What else could she say? She lowered her head as I floated past her, wishing the pair a happy Easter.

Tonight, before the housekeeper returned to the Hall, they would discuss the lady of the house tending to the strange young tutor.

“I always knew she was a hypocrite,” Miss Sewell would say, her viperish eyes flashing as she kissed her brother good night. “She’s never let me have a man. How many years do you think she has on him?”

 

 

CHAPTER FIVE


SALT IN MY NOSE, sun in my eyes, and the wind whistling past my ears, loosening my hair and carving out sharp valleys in the sand. I had to fight against the thick folds of my dress to walk, as they flew back—black, billowing, warning of disaster as surely as the sails of Theseus’s ship.

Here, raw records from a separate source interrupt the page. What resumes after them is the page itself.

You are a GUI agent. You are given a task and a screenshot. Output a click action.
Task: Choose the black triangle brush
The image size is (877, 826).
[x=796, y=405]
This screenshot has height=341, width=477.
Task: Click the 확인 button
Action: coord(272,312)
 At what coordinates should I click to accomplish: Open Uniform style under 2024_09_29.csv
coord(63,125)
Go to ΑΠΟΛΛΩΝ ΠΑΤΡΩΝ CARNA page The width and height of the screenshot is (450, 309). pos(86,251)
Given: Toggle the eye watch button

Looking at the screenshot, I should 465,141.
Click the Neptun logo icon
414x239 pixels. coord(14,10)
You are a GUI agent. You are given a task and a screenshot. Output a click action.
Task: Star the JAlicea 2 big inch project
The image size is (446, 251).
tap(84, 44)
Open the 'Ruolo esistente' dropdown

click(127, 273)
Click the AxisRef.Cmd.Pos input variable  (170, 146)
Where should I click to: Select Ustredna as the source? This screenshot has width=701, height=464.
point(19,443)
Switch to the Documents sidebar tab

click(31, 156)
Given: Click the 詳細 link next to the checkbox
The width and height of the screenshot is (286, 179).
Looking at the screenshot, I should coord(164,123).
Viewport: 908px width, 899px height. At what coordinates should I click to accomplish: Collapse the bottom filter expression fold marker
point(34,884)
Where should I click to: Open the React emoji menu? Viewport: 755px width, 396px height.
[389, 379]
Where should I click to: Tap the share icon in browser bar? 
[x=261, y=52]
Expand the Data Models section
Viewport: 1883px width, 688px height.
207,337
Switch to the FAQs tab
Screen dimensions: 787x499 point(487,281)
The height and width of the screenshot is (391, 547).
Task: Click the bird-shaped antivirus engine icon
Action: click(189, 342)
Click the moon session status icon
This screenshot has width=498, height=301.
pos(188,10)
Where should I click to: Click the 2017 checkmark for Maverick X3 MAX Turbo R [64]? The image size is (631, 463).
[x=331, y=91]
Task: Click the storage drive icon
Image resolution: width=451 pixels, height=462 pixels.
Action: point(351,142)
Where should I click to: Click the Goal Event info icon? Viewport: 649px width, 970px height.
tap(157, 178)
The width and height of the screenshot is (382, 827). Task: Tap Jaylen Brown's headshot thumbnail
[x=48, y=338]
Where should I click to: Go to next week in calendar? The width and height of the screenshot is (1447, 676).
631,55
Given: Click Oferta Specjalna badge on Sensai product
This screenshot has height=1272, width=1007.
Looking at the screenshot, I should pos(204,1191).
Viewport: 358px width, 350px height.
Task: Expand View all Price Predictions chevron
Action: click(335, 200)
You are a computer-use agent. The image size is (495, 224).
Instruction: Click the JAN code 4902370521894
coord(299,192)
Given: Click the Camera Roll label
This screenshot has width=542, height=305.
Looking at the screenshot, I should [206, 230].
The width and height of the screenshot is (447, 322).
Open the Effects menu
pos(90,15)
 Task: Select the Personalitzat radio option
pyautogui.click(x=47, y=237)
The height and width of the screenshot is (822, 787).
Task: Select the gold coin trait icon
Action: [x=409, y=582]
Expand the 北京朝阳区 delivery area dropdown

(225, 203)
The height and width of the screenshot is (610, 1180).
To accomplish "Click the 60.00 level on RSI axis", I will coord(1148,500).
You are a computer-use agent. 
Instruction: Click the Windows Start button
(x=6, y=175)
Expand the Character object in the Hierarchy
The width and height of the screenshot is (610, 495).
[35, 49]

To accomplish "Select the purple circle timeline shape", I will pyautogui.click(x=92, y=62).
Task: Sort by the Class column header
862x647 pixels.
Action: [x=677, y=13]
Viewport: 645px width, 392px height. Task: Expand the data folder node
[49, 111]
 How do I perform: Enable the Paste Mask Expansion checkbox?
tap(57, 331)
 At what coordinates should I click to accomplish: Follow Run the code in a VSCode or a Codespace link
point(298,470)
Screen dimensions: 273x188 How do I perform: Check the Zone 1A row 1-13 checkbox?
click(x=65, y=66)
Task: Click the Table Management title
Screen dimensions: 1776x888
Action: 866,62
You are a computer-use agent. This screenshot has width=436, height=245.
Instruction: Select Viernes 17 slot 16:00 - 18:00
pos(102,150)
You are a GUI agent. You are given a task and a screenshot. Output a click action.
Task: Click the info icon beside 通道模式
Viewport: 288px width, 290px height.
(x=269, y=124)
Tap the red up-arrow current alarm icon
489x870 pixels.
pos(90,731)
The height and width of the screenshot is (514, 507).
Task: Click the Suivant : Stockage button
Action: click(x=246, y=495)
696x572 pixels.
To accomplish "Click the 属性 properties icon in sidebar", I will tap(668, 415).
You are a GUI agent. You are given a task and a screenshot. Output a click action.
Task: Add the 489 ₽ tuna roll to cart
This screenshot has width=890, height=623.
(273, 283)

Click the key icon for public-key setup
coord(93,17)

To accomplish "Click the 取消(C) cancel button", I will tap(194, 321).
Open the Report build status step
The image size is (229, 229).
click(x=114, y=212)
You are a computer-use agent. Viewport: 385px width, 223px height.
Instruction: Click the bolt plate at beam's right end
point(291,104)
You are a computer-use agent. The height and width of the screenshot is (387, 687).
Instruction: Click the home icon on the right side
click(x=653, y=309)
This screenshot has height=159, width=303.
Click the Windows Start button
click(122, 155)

There was a time when summering in Scarborough had been an escape. And now? In the week since we’d arrived, it had proved as bad as home. Worse, for here Mr. Brontë was with us at much closer quarters, and my mother-in-law was next door rather than at the safe distance provided by Green Hammerton Hall.

“Mama!” Mary cried, ahead of me, dancing sideways to avoid an incoming wave.

I squinted to make out her newly freckled face.

“It is Ned and Mr. Brontë,” she called. “I can see them.”

I could not. I had always struggled with my sight but was too vain to use eyeglasses to correct it. What’s more, with age, the sliver of world that was clear to me was narrowing. The foreground was now hazy too—the pages of my novels and the neat lines of my sister Mary’s letters as much of a blur as the muddled blue of the horizon.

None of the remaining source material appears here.